Task to carry out
Starting with the line that has "Given: Click the Log Category field label" and ending after the line with "coord(698,476)", write those lines out again with "Firefox" swapped for "Chrome" and nothing else changed.

Items from a dataset:

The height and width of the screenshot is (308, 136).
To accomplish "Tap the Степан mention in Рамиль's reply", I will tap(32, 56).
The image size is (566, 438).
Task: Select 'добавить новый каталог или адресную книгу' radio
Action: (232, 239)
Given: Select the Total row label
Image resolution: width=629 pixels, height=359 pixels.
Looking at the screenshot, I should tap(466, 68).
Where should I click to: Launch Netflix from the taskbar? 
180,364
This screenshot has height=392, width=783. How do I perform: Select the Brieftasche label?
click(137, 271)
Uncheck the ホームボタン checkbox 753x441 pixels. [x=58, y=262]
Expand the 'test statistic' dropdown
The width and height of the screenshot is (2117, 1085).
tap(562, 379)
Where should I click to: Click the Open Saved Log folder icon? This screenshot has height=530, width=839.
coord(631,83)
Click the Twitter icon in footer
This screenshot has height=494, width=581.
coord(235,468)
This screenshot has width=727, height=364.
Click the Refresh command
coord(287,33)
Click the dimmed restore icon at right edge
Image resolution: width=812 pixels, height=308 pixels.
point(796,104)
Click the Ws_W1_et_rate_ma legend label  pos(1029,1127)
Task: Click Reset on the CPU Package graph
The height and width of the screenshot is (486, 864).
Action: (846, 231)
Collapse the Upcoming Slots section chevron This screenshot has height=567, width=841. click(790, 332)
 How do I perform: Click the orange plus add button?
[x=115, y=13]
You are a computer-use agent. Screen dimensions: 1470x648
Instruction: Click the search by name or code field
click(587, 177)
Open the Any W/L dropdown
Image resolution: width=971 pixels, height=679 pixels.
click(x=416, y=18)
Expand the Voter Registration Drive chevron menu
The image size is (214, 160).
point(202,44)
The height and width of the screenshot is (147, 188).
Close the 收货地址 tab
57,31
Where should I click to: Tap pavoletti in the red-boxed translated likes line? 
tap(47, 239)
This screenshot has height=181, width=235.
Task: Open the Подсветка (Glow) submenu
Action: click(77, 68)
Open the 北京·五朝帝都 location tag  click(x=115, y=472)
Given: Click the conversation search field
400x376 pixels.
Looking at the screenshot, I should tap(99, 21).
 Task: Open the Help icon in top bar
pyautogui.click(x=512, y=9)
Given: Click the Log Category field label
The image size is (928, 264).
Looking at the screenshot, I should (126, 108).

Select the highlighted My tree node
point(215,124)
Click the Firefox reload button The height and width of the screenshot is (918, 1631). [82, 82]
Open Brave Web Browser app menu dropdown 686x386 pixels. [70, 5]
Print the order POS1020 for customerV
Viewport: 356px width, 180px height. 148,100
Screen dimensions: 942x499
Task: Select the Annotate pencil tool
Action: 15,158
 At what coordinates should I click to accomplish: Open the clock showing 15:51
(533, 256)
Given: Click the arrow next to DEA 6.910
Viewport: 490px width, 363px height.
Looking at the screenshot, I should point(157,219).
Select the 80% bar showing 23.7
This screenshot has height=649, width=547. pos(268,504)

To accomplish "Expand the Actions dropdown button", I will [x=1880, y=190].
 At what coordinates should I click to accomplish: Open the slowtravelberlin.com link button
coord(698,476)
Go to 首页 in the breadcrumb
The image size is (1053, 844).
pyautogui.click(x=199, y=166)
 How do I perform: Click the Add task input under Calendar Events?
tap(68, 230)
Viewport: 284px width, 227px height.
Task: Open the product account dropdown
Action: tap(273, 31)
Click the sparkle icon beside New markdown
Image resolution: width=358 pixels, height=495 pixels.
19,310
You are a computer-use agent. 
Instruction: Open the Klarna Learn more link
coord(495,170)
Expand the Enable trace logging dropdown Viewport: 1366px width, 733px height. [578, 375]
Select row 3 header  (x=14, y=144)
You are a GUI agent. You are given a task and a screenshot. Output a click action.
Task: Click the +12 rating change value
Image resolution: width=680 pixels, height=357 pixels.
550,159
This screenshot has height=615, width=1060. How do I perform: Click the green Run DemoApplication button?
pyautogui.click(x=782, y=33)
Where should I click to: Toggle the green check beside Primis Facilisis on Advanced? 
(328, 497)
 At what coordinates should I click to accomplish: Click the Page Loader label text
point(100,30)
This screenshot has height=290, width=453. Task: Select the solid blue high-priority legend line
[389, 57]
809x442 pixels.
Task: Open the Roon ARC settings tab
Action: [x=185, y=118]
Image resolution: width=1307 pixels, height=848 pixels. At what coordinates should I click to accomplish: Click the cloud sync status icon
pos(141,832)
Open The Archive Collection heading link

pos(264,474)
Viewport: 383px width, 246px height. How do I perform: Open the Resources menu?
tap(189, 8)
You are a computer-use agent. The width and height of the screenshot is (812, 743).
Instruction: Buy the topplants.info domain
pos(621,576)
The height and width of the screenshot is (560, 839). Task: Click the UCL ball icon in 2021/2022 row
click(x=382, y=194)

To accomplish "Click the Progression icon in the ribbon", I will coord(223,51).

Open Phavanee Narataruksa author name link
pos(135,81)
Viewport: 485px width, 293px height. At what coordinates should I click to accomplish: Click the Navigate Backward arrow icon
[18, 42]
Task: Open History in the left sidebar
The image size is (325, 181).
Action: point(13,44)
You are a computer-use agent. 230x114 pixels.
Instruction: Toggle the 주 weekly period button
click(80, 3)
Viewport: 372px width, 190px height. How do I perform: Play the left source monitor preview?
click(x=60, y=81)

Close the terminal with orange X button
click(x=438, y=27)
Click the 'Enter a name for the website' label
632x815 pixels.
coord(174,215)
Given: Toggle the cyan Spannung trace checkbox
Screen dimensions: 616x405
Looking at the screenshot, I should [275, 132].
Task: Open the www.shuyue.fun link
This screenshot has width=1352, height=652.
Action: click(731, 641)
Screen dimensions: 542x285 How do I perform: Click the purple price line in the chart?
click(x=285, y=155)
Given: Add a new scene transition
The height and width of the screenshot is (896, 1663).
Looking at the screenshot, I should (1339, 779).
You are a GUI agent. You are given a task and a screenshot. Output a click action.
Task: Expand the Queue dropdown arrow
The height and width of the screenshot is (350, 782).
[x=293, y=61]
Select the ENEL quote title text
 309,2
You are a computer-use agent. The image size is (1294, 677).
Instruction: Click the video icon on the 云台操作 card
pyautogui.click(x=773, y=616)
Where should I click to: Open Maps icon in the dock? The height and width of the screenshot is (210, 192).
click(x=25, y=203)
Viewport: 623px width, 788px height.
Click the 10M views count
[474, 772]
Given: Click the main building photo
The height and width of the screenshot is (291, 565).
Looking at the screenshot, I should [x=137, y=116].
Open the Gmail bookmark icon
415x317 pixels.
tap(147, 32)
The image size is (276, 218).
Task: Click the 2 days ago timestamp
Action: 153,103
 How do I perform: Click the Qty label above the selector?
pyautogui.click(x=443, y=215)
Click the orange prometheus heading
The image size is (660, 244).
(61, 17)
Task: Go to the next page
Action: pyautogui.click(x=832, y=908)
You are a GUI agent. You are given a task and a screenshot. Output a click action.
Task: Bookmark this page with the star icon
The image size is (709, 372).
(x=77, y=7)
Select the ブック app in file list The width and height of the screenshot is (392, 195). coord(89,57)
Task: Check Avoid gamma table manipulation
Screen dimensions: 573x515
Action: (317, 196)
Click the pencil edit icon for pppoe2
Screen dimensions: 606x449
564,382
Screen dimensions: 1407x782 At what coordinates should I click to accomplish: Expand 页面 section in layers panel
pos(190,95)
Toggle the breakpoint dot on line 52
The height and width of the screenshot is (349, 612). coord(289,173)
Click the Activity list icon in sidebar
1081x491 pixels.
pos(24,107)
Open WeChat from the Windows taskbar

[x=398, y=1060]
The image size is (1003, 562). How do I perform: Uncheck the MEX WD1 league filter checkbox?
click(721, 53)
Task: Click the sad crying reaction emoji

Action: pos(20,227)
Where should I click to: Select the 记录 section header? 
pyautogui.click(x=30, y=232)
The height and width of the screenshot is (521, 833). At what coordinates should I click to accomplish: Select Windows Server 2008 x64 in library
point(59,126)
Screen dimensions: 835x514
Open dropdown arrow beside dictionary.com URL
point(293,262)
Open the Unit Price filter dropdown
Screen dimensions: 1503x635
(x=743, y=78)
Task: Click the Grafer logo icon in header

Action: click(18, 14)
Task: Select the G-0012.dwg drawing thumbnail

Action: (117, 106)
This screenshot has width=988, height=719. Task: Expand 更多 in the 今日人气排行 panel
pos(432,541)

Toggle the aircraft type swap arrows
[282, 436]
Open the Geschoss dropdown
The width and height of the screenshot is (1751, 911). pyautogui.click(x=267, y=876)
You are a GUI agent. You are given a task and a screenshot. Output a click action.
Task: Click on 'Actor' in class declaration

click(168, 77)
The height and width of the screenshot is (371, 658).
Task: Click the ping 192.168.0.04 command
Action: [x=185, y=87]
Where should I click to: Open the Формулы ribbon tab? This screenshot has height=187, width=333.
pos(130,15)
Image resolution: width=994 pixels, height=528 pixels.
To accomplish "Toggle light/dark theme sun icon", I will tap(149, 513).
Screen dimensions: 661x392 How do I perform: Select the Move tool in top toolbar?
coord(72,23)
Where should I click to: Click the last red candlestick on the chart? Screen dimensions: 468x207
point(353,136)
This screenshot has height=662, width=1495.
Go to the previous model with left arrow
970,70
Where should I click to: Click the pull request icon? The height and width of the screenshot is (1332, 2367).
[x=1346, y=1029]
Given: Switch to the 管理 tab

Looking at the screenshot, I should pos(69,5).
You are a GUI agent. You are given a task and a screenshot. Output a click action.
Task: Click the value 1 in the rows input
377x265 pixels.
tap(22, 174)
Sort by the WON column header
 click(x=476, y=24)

Solution
Given: Click the Log Category field label
The image size is (928, 264).
Looking at the screenshot, I should (126, 108).

Select the highlighted My tree node
point(215,124)
Click the Chrome reload button The height and width of the screenshot is (918, 1631). [82, 82]
Open Brave Web Browser app menu dropdown 686x386 pixels. [70, 5]
Print the order POS1020 for customerV
Viewport: 356px width, 180px height. 148,100
Screen dimensions: 942x499
Task: Select the Annotate pencil tool
Action: 15,158
 At what coordinates should I click to accomplish: Open the clock showing 15:51
(533, 256)
Given: Click the arrow next to DEA 6.910
Viewport: 490px width, 363px height.
Looking at the screenshot, I should point(157,219).
Select the 80% bar showing 23.7
This screenshot has height=649, width=547. pos(268,504)

To accomplish "Expand the Actions dropdown button", I will [x=1880, y=190].
 At what coordinates should I click to accomplish: Open the slowtravelberlin.com link button
coord(698,476)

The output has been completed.